INSTRUCTIONS TO FOLLOW: Copy out the data below, starting with the line that contains "The width and" and going on through the line that contains "[x=234, y=21]", with the requests included and everything else left as is. Scale every coordinate in the answers by 0.3, and round each result to a whole number, with halves going up.

Element and text position data:
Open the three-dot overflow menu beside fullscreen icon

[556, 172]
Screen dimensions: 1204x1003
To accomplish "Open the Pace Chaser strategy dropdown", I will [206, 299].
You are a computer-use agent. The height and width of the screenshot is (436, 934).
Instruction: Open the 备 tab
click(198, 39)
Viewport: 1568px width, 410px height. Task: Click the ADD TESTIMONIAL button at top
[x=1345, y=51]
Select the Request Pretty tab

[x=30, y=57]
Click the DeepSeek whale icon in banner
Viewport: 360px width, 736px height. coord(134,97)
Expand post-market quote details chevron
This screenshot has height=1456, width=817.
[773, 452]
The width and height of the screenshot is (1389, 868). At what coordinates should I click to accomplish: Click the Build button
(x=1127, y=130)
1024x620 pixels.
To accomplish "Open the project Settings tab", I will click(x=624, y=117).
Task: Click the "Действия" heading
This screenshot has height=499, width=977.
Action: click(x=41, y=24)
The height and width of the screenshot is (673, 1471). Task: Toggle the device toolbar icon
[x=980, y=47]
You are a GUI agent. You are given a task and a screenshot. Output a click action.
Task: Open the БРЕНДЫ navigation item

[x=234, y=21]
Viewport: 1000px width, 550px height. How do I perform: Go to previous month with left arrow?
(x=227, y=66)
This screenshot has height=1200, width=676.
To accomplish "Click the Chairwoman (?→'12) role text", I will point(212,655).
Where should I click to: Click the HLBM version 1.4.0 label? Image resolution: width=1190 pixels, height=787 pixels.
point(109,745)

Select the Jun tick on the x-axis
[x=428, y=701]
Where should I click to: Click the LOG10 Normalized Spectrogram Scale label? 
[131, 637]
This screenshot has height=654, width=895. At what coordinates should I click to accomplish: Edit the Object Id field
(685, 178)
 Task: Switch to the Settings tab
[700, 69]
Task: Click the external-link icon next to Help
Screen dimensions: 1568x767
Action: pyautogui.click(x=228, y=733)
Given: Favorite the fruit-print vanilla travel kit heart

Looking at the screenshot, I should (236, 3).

EXERCISE OUTPUT:
The width and height of the screenshot is (1389, 868). At what coordinates should I click to accomplish: Click the Build button
(x=338, y=39)
1024x620 pixels.
To accomplish "Open the project Settings tab", I will click(x=187, y=35).
Task: Click the "Действия" heading
This screenshot has height=499, width=977.
Action: click(x=12, y=7)
The height and width of the screenshot is (673, 1471). Task: Toggle the device toolbar icon
[x=294, y=14]
You are a GUI agent. You are given a task and a screenshot. Output a click action.
Task: Open the БРЕНДЫ navigation item

[x=70, y=6]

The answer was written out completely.